Раскачиваемый широкой морской зыбью, давно привычный к ней, он так и уснул с этой счастливой улыбкой на лице.

* * *

– Какое чудо! – в порыве искреннего восхищения прошептала Марта. Прошептала так осторожно, словно боялась своим голосом спугнуть эту прелестную гамму цветов, которой украсился небосвод – от ярко-красного на западе, где уходило на покой солнце, и до темно-фиолетового на востоке, откуда неудержимо накатывалась ночная тьма. А вверху, где бесшумно парили высокие перисто-кучевые облака, солнце играло своими лучами так ярко на боковых склонах этих облаков, словно бы на заснеженных вершинах очаровательных Альп. – Неужели возможно такое сочетание красок в природе? Нет, это какое-то волшебство, наверно, Господь нарочно сделал это, не правда ли, Вальтер?

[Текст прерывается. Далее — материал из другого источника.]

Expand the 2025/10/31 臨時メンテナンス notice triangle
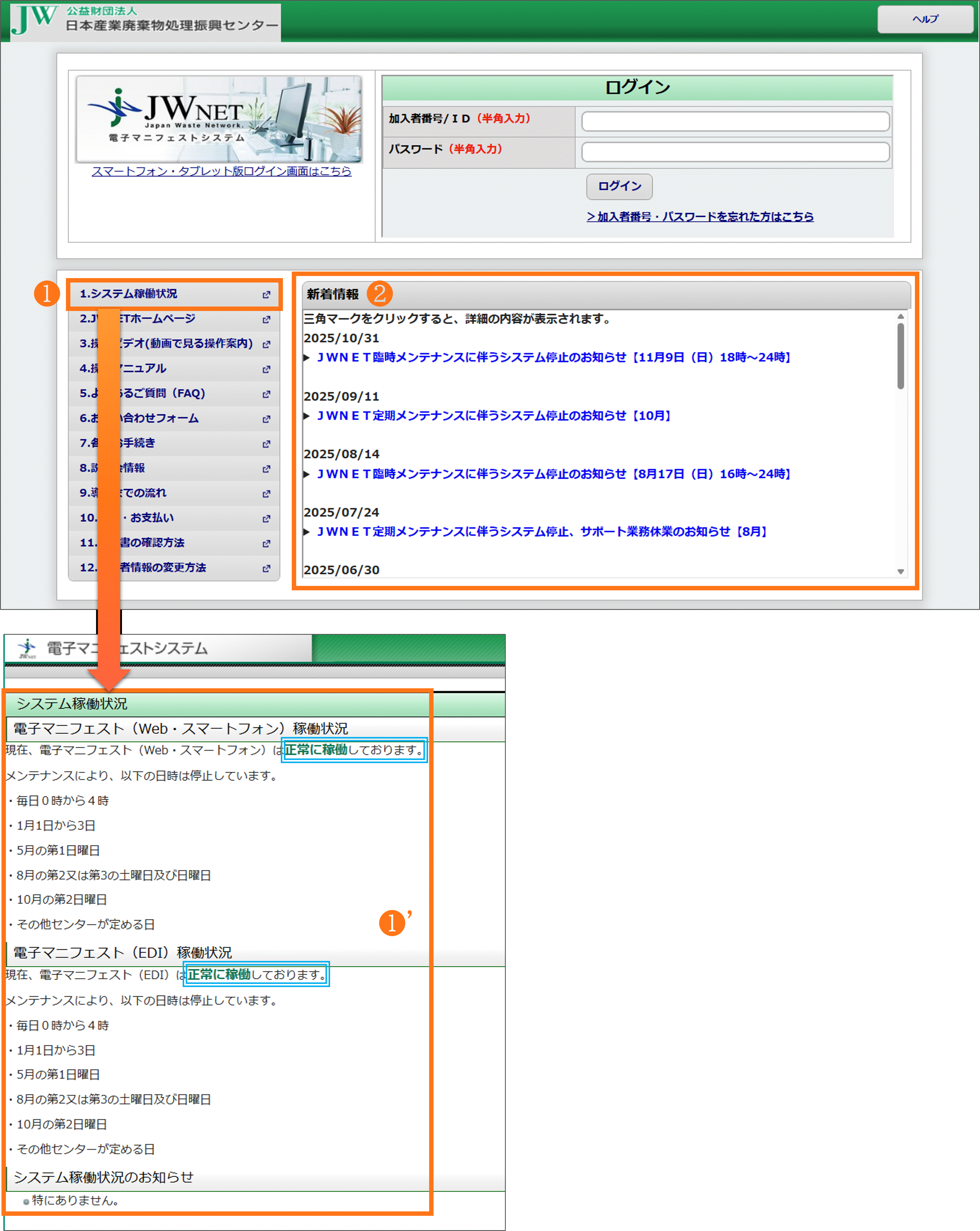The height and width of the screenshot is (1231, 980). pos(307,358)
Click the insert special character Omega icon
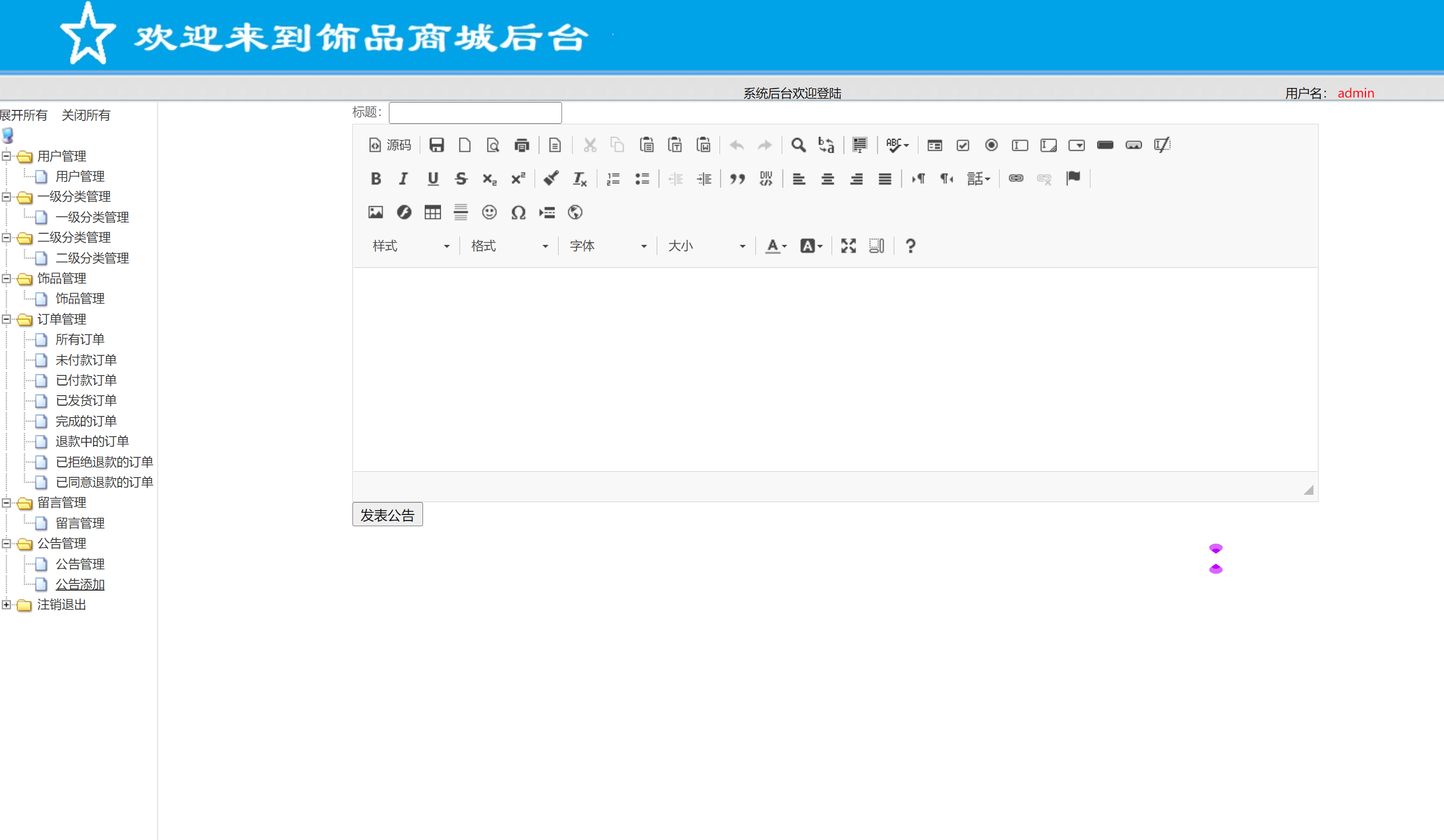 (x=518, y=212)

Вальтер с любопытством посмотрел на баронессу – когда она улыбается, то так мило морщит носик, что напоминает ребенка, которому все в диво, все страшно интересно.

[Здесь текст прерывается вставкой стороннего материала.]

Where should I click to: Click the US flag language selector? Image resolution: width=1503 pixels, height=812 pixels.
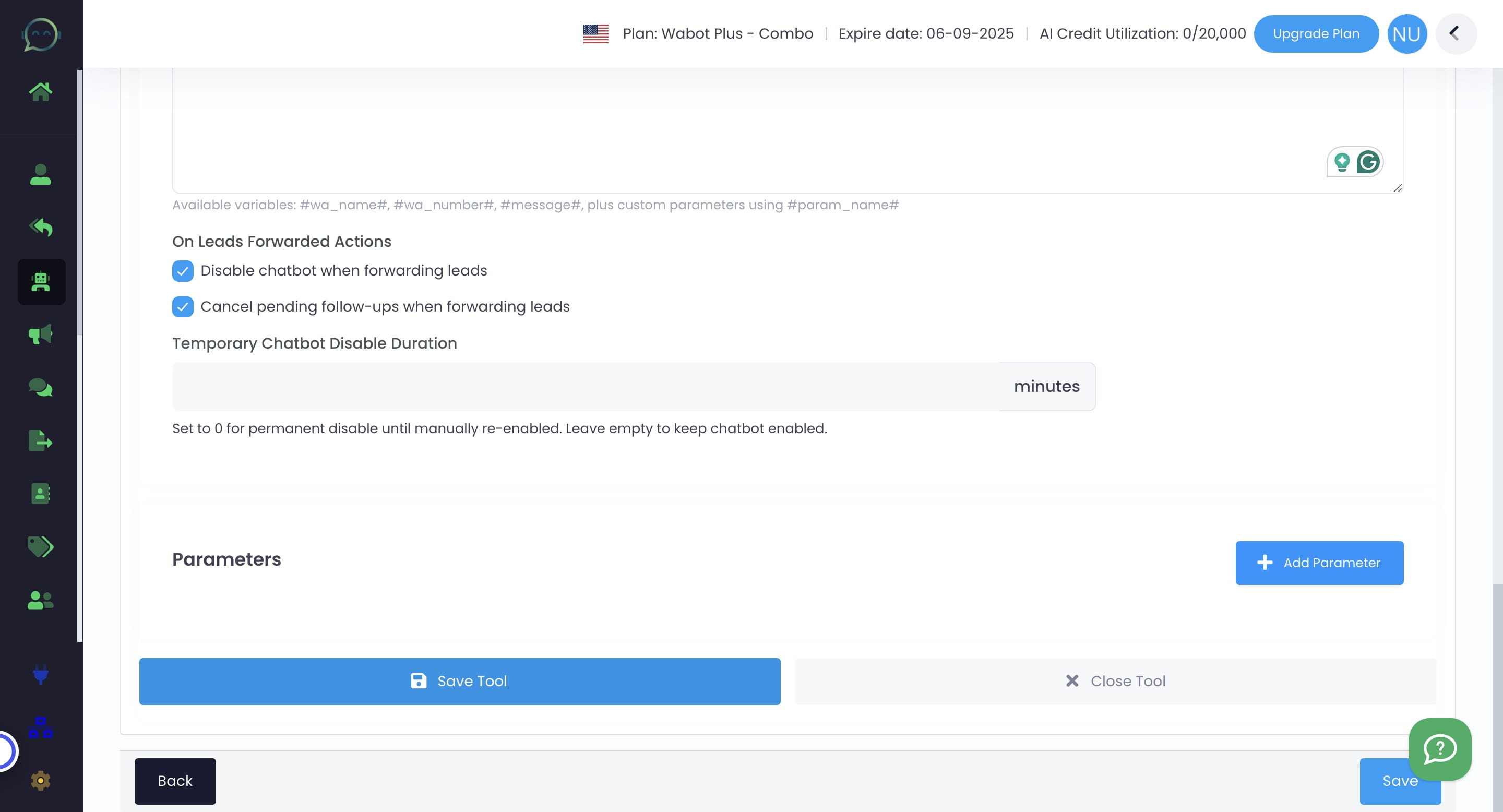(x=595, y=33)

– Неужели вы ни разу не бывали в море, баронесса Марта? – негромко спросил Вальтер. Они, для большей устойчивости на зыби, придерживались руками за крепко натянутые ванты, хотя и сидели в плетенных легких креслах на корме – «Изабелла» теперь шла правым галфиндом[42], яхту качало довольно основательно.

– Отчего же! – живо отозвалась баронесса, с улыбкой посматривая на пенистые усы, расходящиеся от острого форштевня яхты. – И была довольно часто, потому и привыкла к такой качке. Когда был жив еще наш приемный отец Гарри, он постоянно брал нас, маму и меня с сестричкой Эльвирой, и мы катались по морю на прогулочных катерах. Но это было, как правило, всегда днем, при ярком солнце… А чтобы поздно вечером, далеко в открытом море и при таком вот радужном небе… Умирать буду, и то непременно вспомню эту картину, как одно из самых ярких видений в жизни. Мне думается, что никакой талант художника, даже всемирно известный Рерих, не сможет повторить все эти сочетания и переливы. – Марта подняла голову, и в ее больших глазах отразились угасающие в небесах сполохи солнца. – И с Эдгаром мы несколько раз катались на яхте. – Баронесса Марта посмотрела на неотступно, уже вторые сутки идущую за ними «Викторию». – У моего бывшего жениха была своя яхта, но, наверно, немного меньше этой, из-за чего далеко от берега мы не рисковали уходить. – Голос Марты вдруг просел, она умолкла, опустила взор на кильватерную струю, которая начала уже высвечиваться легкими голубыми огоньками ночного свечения.